Additionally, she said it had created an "obsession with self-appointed community leaders, and a crude use of patronage politics has led to communities divided against each other, with people losing that inner instinct of what it is to be British". A future Conservative government would make integration and neighbourliness central to the party's policy-making with everyone in Britain being obliged to speak English and with British history being taught "so young people know who we are as a nation". She added: "Good neighbours look out for each other. That's why we will tackle unacceptable cultural practices, not turn our backs and say it's sensitive and none of our business."

In a separate speech, Baroness Pauline Neville-Jones, a shadow minister for security, said a future Tory government would "force Muslims to integrate into British society". "We want unity and opportunity, despite difference, through integration." Mrs Neville-Jones said that although she accepted that minor disputes could be settled by "customary mediation", including sharia and the Jewish system of beth din, neither would ever receive legal recognition under a Conservative government.

"We are not going to have any legal recognition of sharia judgments that would withstand appeal to a secular court," she said. "We are not going to have any status for sharia courts. Absolutely not." Mrs Neville-Jones said there was also a clear divide between the Conservatives and Labour on how to deal with the spread of extremism among some young Muslims. "We will be tough. We will be really tough on the men of violence and those who lead them to violence," she told The Sunday Express before her conference speech. "That's the real gap between us and the government at the moment."

She said a Conservative government would extend the list of banned extremist groups and would seek to reform the European Convention on Human Rights to allow the deportation of clerics who incite violence.
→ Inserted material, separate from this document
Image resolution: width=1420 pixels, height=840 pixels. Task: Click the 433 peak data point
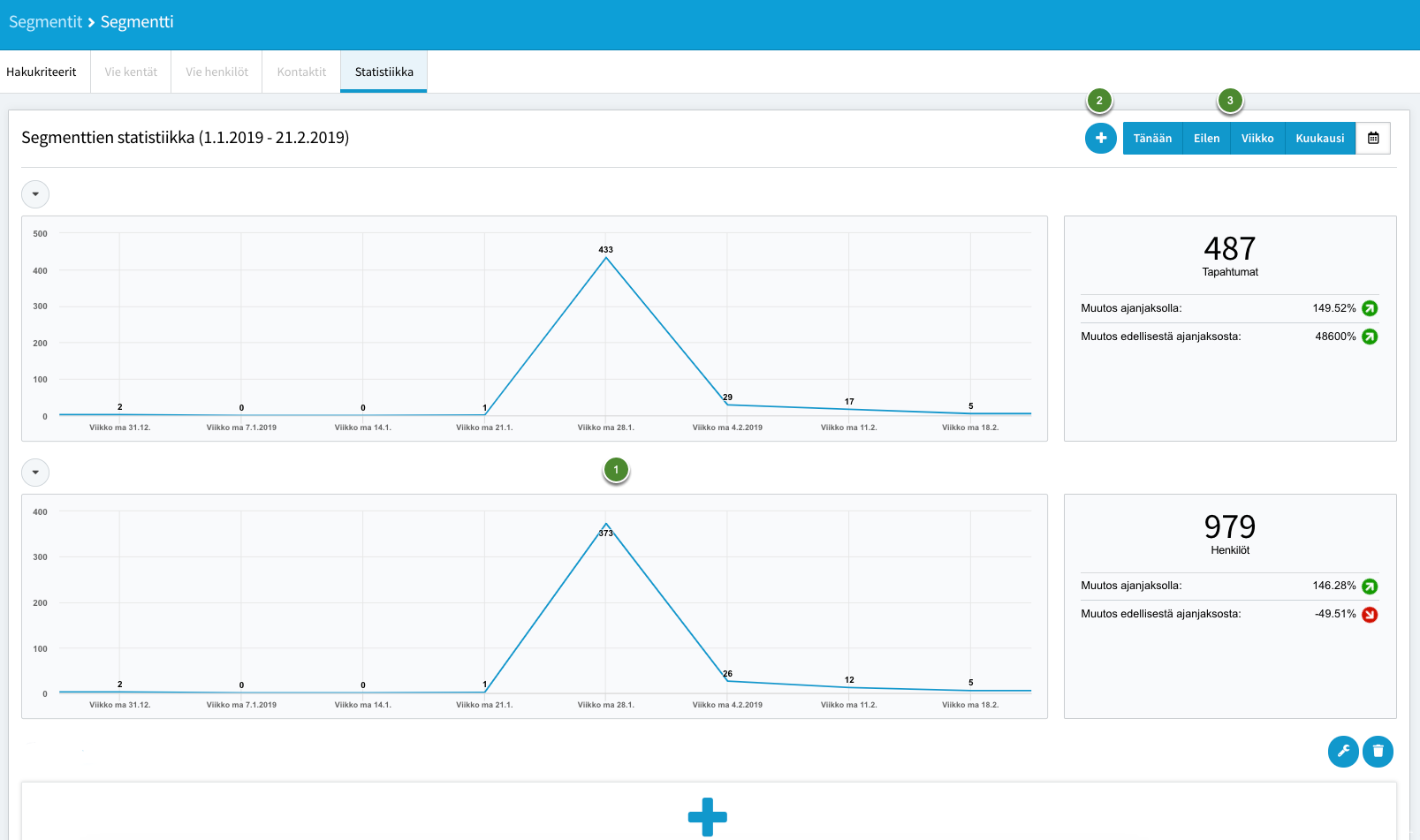pos(606,257)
However, a spokesman for the Muslim Council of Britain, said: "Sharia courts operate with the blessing of UK law." He added: "As for banning organisations, we believe in a democracy it is far better to allow all organisations to operate freely and, if individuals break the law, then they ought to be prosecuted." In his speech to the conference, David Cameron, leader of the Conservative Party, told Gordon Brown, the prime minister: "You have had your boom - and your reputation is now bust."
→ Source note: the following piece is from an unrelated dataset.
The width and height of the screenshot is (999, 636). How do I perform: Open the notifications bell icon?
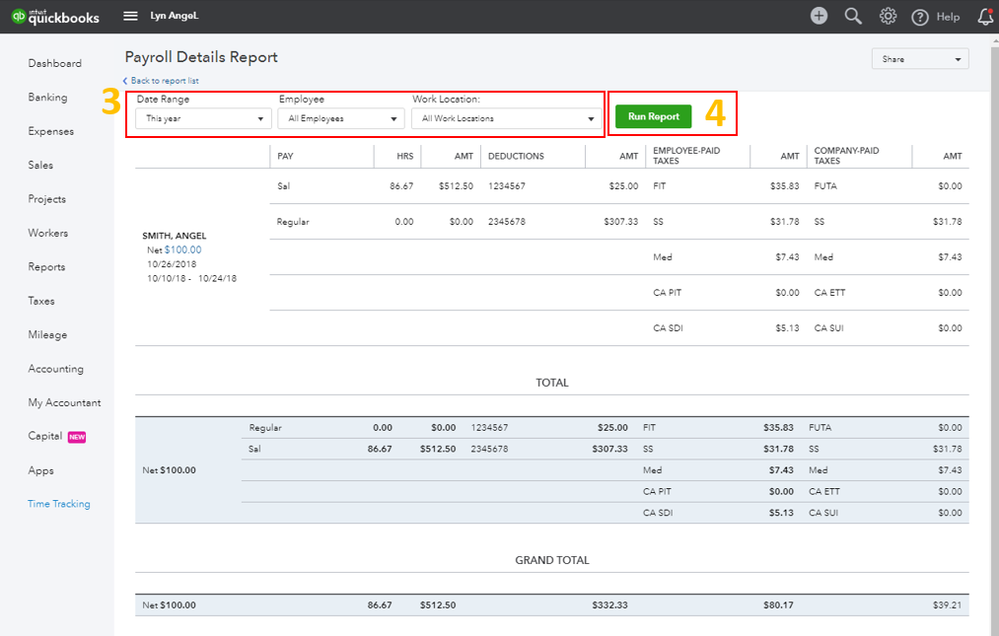pos(986,17)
It was the first party conference in two decades that had been held with the Conservatives ahead in the opinion polls and Mr Cameron told the party faithfuls only they could offer voters the united alternative to Mr Brown's government. Mr Cameron said the party needed to show voters that it had "a very clear plan" to help people through the credit crunch and, in the longer term, to make sure that the financial turmoil enveloping the United Kingdom "never happens again".

Though he tried to shrug off the latest opinion polls showing that Labour had almost halved the Conservatives' lead in the opinion polls, he warned party workers against complacency in the run-up to a general election, due within the next 20 months. One embarrassment for Mr Cameron came last night when a TV documentary on Channel Four accused the Conservatives of receiving large donations from hedge fund managers whose firms have been involved in the "short selling" practices that have brought chaos to the country's banking system.

At least two men, whose firms have been involved in short selling bank stock before the practice was banned last week, are members of Mr Cameron's exclusive "leader's group" - a club where generous donors to the party are rewarded with private chats over dinner with the Conservative leader. A spokesman for the party responded to the programme by saying "all donations are legal and comply with Electoral Commission rules".